> _EXERCISE_:
List every line of the records below that contains the word "height".
═══ RECORDS SHOWN
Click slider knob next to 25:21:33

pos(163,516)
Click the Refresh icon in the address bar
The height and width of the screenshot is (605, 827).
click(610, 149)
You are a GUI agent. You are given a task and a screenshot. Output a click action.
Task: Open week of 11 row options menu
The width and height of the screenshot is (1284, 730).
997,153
══════
═══ RECORDS SHOWN
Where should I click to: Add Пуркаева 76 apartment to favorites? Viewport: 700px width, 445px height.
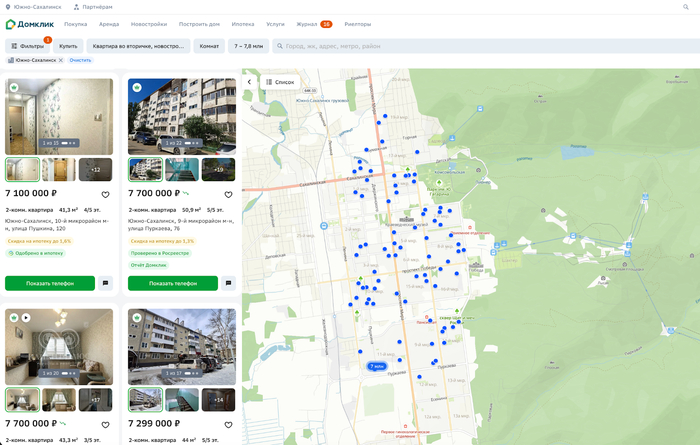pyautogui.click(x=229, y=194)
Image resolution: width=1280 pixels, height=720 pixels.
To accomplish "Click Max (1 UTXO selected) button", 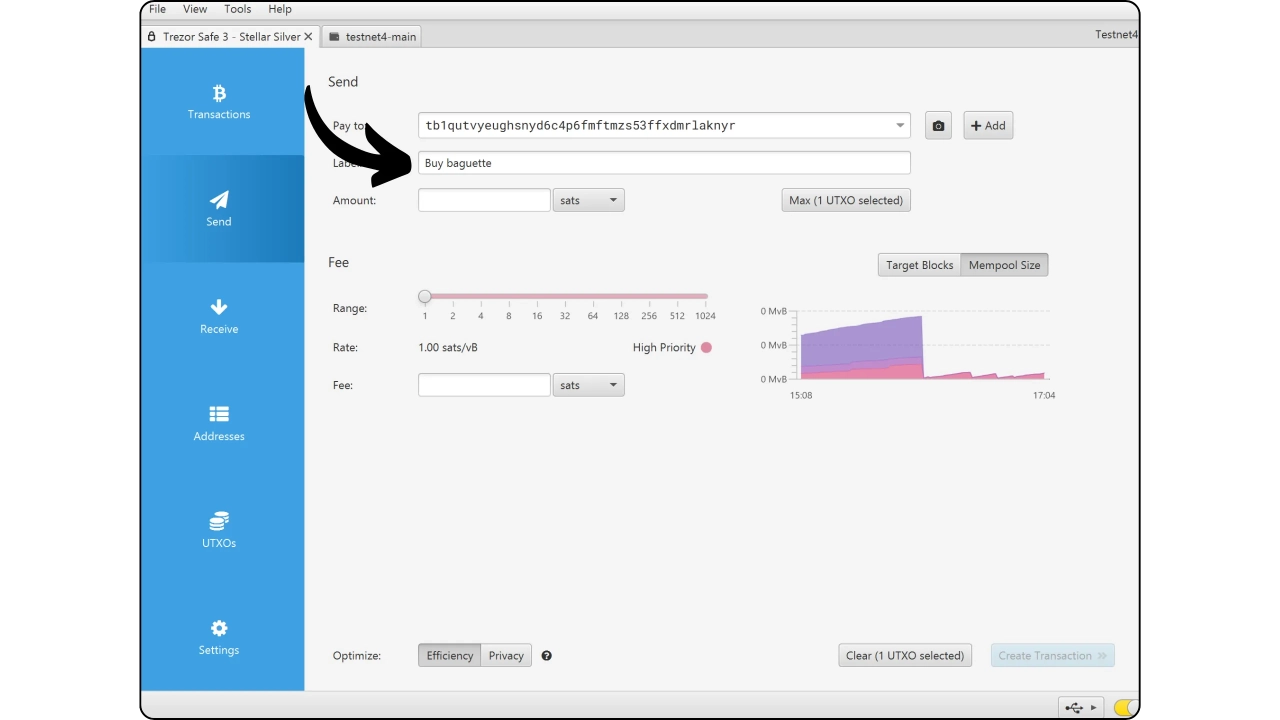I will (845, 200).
══════
> _RESULT OF THE EXERCISE_:
The height and width of the screenshot is (605, 827).
The width and height of the screenshot is (1284, 730).
Where should I click to: Add Пуркаева 76 apartment to favorites? Viewport: 700px width, 445px height.
Image resolution: width=1280 pixels, height=720 pixels.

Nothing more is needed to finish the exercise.